▶ [Task instructions]: Using the material below, repeat exactly the lines from the one with "Task: Check the In Progress row checkbox" through the one with "The height and", ends included, without any images.

▶ [Data for this exercise]:
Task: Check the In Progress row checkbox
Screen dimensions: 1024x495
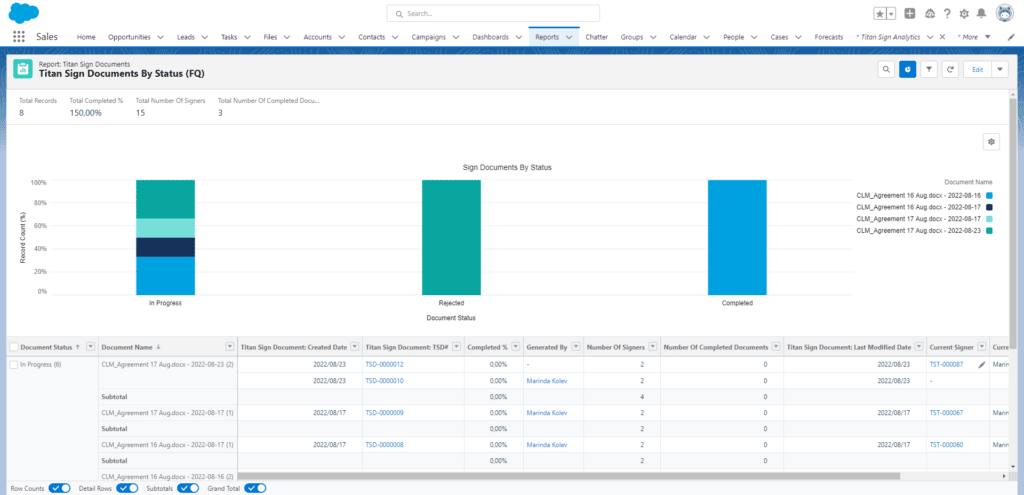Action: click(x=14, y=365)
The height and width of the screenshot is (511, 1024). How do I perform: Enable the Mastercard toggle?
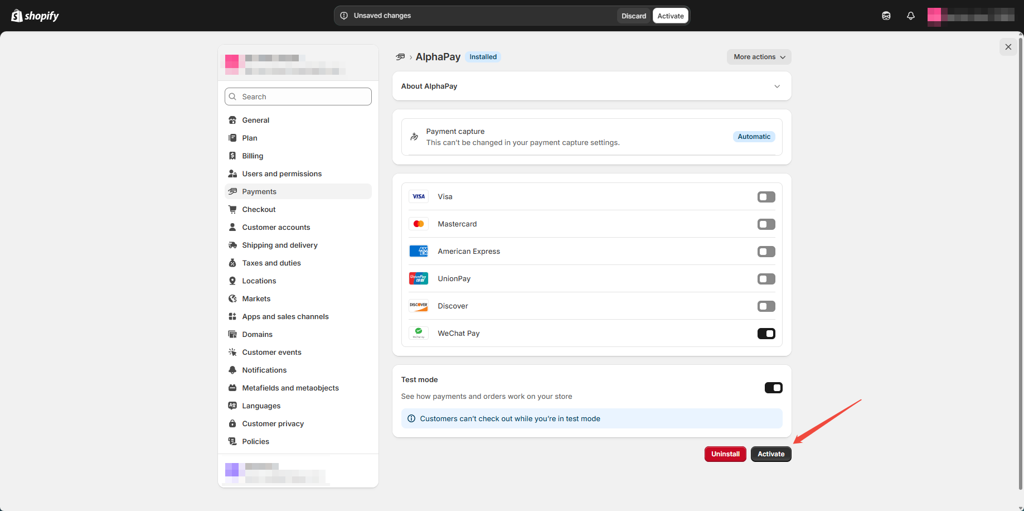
...
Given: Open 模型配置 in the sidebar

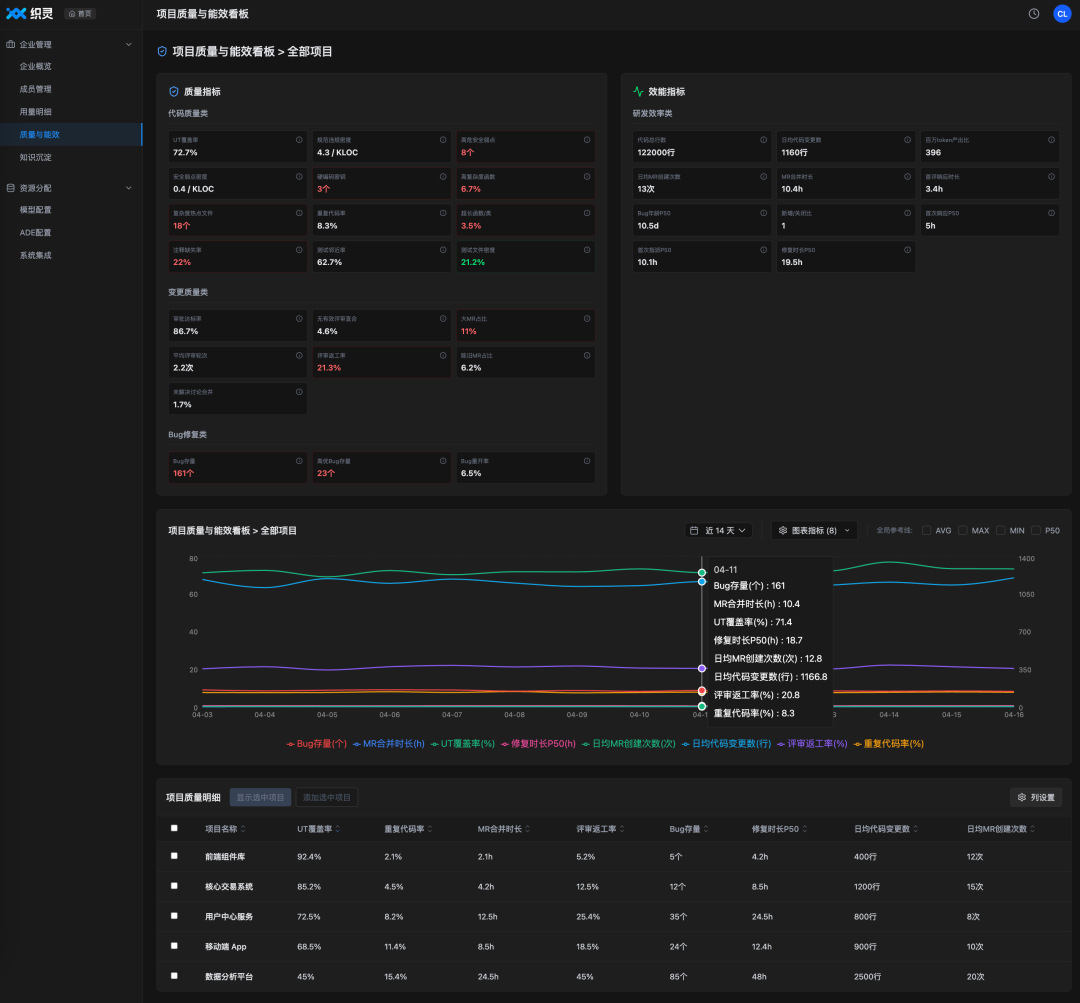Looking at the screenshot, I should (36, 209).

▶ [Exercise response]:
Task: Check the In Progress row checkbox
Screen dimensions: 1024x495
Action: click(x=14, y=365)
The height and width of the screenshot is (511, 1024). How do I perform: Enable the Mastercard toggle?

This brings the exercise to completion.